Напиши, пожалуйста, у вас уже пришла весна? У нас же с тобой совсем разный климат, тут вовсю метут метели, а у вас, наверное, уже почки распускаются. Тебе может показаться странным, что я говорю о погоде, но, ты понимаешь, мне это очень важно. Запоминать и воссоздавать пейзажи, я так убеждаюсь в факте собственного существования, твоего существования, нашего.
<…несколько строчек зачеркнуто, текст не разобрать… >
Знаешь, когда Лорка ждал расстрела, он посмотрел на шеренгу выстроившихся с ружьями солдат, готовых вот-вот пустить в него онемевшие пули, и увидел поднимающийся солнечный диск. И он сказал: «Все-таки солнце восходит!» А я скажу: все-таки по дороге от метро до института бежит грязный ручей, продавщица все-таки перекрашивает волосы, все-таки ты ждешь меня. Я давал тебе читать Лорку? Обязательно почитай, он, слава богу, есть во всех библиотеках.

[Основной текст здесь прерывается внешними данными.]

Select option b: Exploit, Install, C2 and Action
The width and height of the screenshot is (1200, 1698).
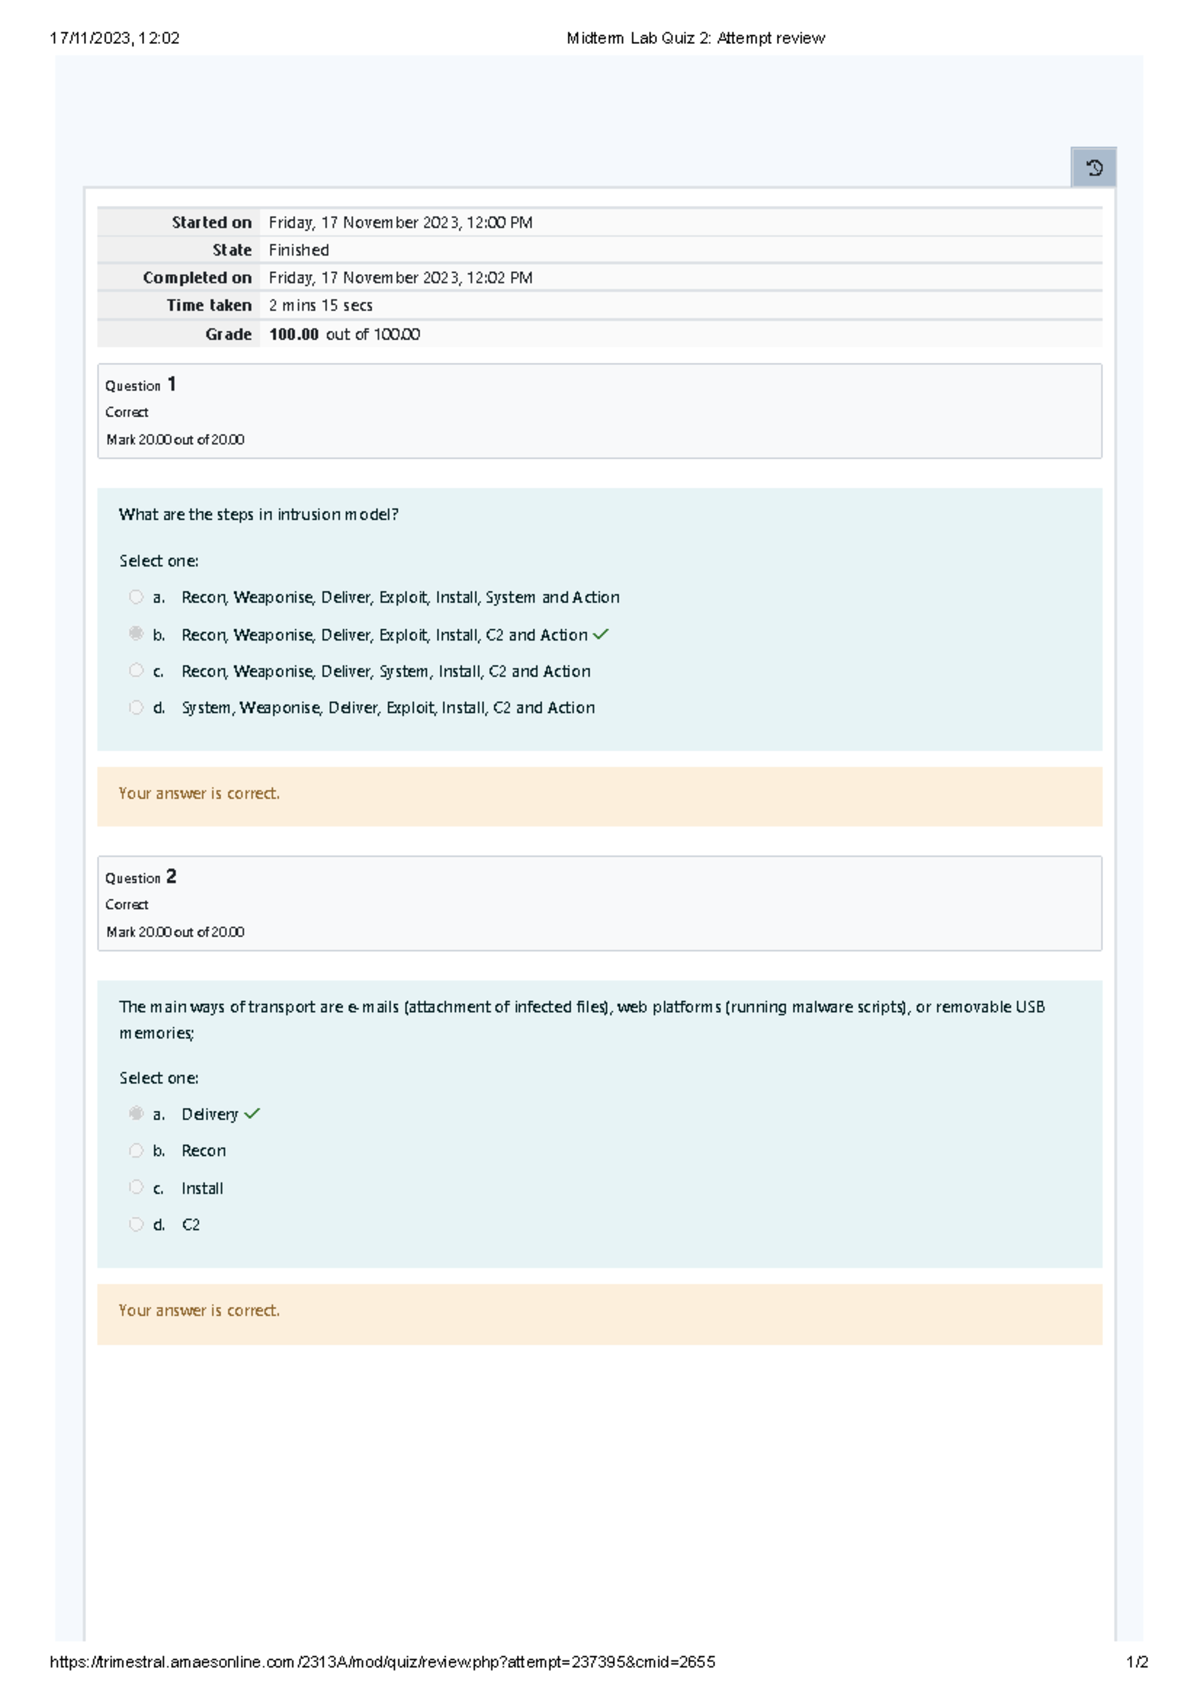(x=136, y=634)
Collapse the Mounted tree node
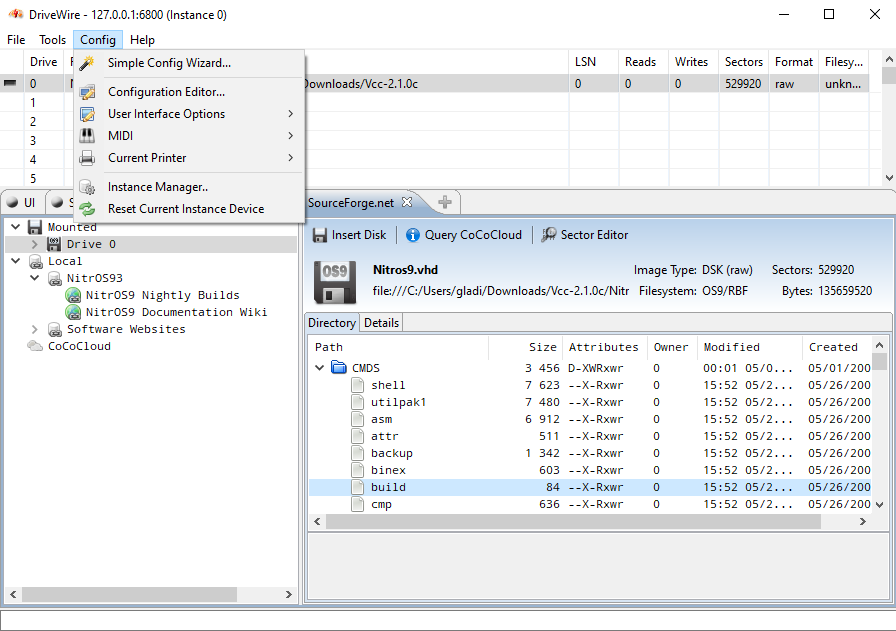The height and width of the screenshot is (631, 896). coord(16,227)
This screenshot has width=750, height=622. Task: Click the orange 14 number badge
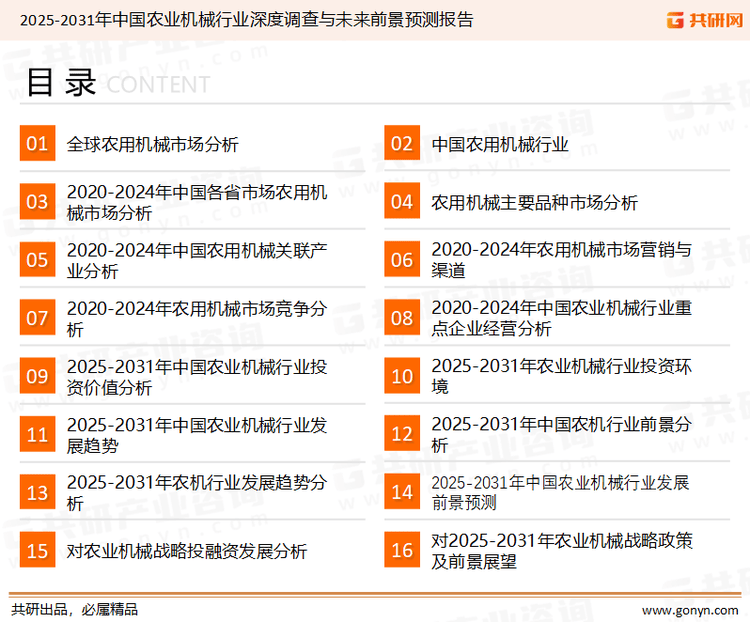402,492
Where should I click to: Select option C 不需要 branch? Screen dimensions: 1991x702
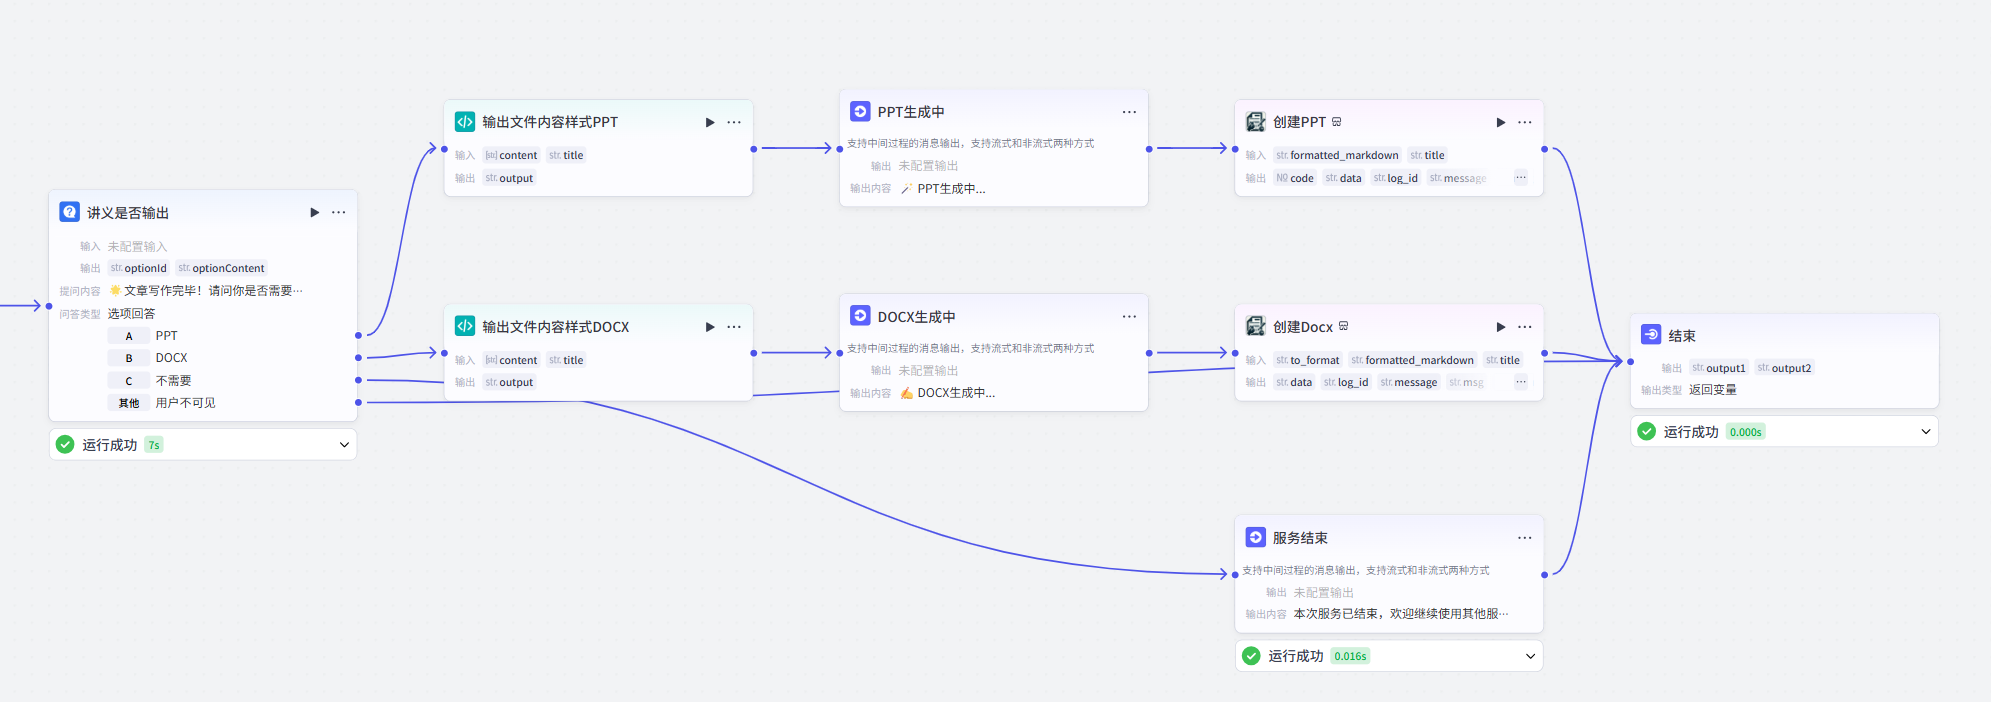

Надо же, расстрел, рассвет, как похожи эти слова, я раньше и не замечал.
Мордовия, ИТК-3, 1978».
Света взяла пачку писем и сложила их в аккуратную стопку. Завтра нужно было рано вставать и ехать на репортаж, а она знала, что легко может увязнуть в архиве отца на всю ночь. На часах было полвторого, и она поставила второй будильник на телефоне, на пять минуть позже первого, чтобы наверняка не проспать. «Ехать же еще к черту на рога», – с досадой подумала она.

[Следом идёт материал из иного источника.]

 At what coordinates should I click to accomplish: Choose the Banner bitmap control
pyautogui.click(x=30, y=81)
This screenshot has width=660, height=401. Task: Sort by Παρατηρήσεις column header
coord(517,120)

Из пачки выпала пара листов. Света подняла их и не удержалась от того, чтобы заглянуть. Судя по дате, мать писала одно из писем отцу незадолго до его освобождения. На обороте листа сверху что-то было густо перечеркнуто. Но даже сквозь слой чернил можно было увидеть следы предыдущих букв, оставленные острой перьевой ручкой. Там почерком матери было написано: «Здравствуй, Олег».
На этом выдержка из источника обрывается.